In der Brautgemachszenen überzeugen Telramund (der offenkundig sowieso eine Schwäche für Elsa hat) und Ortrud die Braut mit den gesammelten Indizien (die versteckte Krone des Opfers, das Wappen des Täters) davon, dass Lohengrin Gottfried auf dem Gewissen hat und sie ihn nur noch mit einer direkten Frage zum Geständnis zwingen muss. Geahnt hat sie das von Anfang an. Elisabeth Teige ist nicht nur eine lyrisch kraftvoll aufstrahlende Elsa, sie spielt auch durchweg überzeugend die junge Frau, die erst bedroht und dann in eine Ehe gezwungen wird. Mit einem Mann, der ihr von Anfang an irgendwie verdächtig ist und sie geradezu an seine Seite zwingt. Klaus Florian Vogt überrascht geradezu damit, dass er auch den Bösewicht glaubwürdig spielen kann, während er gleichzeitig demonstriert, dass er der Lohengrin-Sänger ist, an dem sich heute immer noch jeder messen lassen muss.

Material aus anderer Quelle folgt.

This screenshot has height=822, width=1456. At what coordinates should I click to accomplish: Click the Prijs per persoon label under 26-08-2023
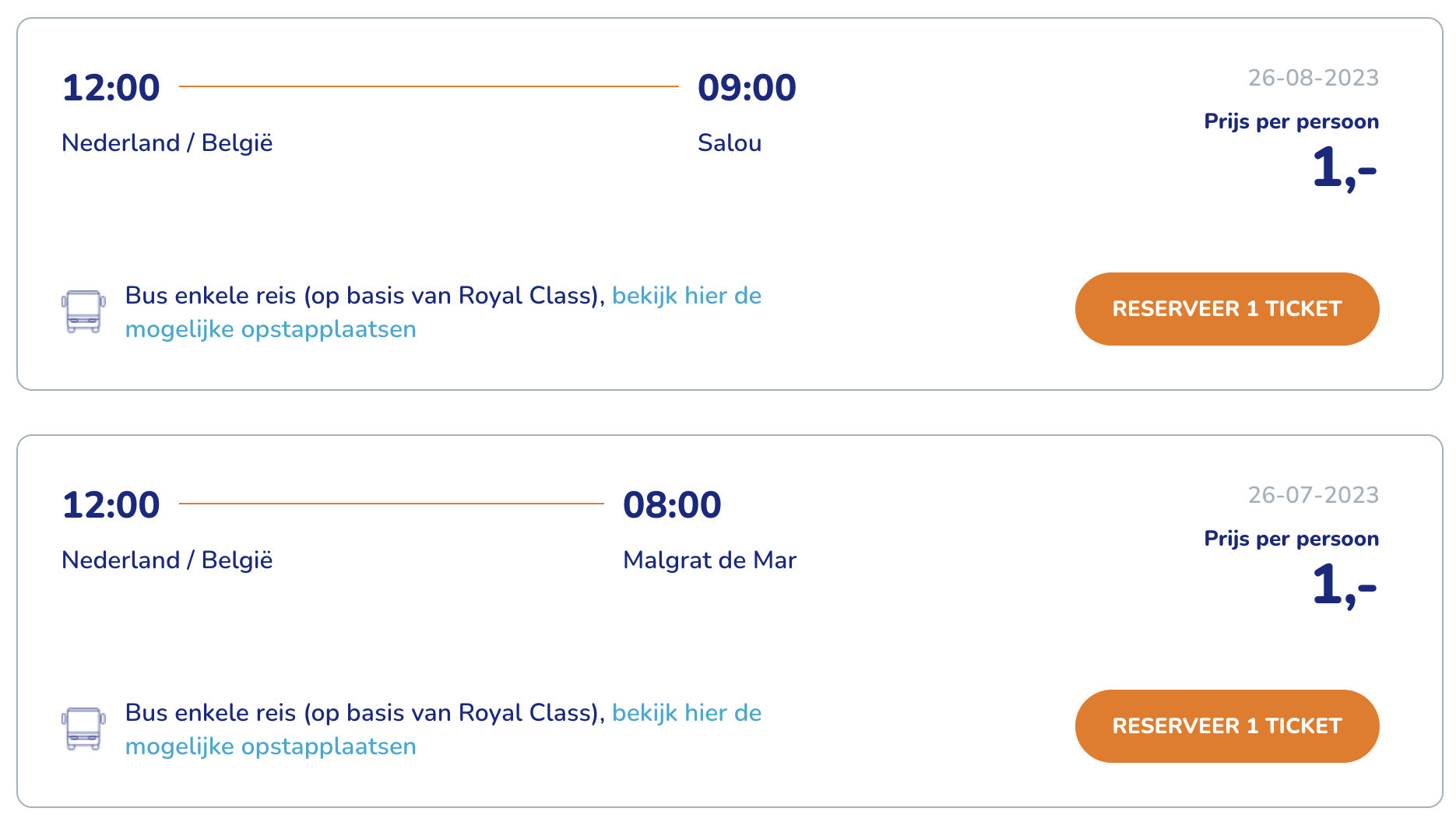point(1292,122)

In dieser Inszenierung zwischen düsterem Wald mit Teich und Hügel und den drei von oben einschwebenden, steril weißen Schlafzimmerboxen in der Höhe kommt es besonders auf Ortrud und Telramund an. Der Isländer Ólafur Sigurdarson fügt der exzellenten Diktion seiner Charakterstimme als Friedrich eine differenzierte innere Zerrissenheit hinzu. Ihm passt schon die Anklage Elsas vor dem Gottesgericht nicht wirklich, aber er steht da noch voll unter der zupackenden (auch erotischen) Dominanz seiner Frau. In dieser Rolle ist Miina-Liisa Värelä tatsächlich eine Sensation. Mit auftrumpfender vokaler Vehemenz und darstellerischem Charisma samt glaubwürdiger Wandlung, wenn sie die eigenen Machtambitionen mit echter Hilfe für Elsa verbindet. Mit gezücktem Messer ist sie es, die Lohengrin am Ende vor den König führt, wo er erst in den Wahnsinn (der hier phantasierten Grals-Story) und dann in den Selbstmord flüchtet. Er kann noch die von Ortrud als letzten Beweis herbeigeschaffte Wasserleiche Gottfrieds geradezu zynisch zum Schützer von Brabant erklären, bevor er stirbt und Ortrud dem König herausfordernd die Stirn bietet.
Das Protagonistenensemble wird von Günther Groissböck als dezidiert um herrischen Auftritt bemühten König Heinrich und Jürgen Terkel als Heerrufer ergänzt. Die Katalanen übersetzten seine Rolle mit Herold – auf der Bühne gibt er leider wirklich nur noch den Rufer. Imponierend sind die Präzision und Wucht der Chöre, die naturgemäß auch hier auch mal so aufmarschieren, dass man mühelos die Truppenstärke von 80 Köpfen erfassen kann. Josep Pons leitet das Orquestra Simfònica del Great Teatre del Liceu betont präzise, unterschlägt aber auch den silbrigen Glanz etwa des Vorspiels oder die Romantik vor und während Elsas „In lichter Waffen Scheine“ nicht. Hier steigt ein betont zupackender Lohengrinklang aus dem Graben auf, der zu der spannenden Inszenierung und der detaillierten Personenregie gut passt. Und das Pro und Contra für eine ambitionierte Regie gehört bei Wagner eh dazu. Da geht es Katharina nicht anders als es Richard ging.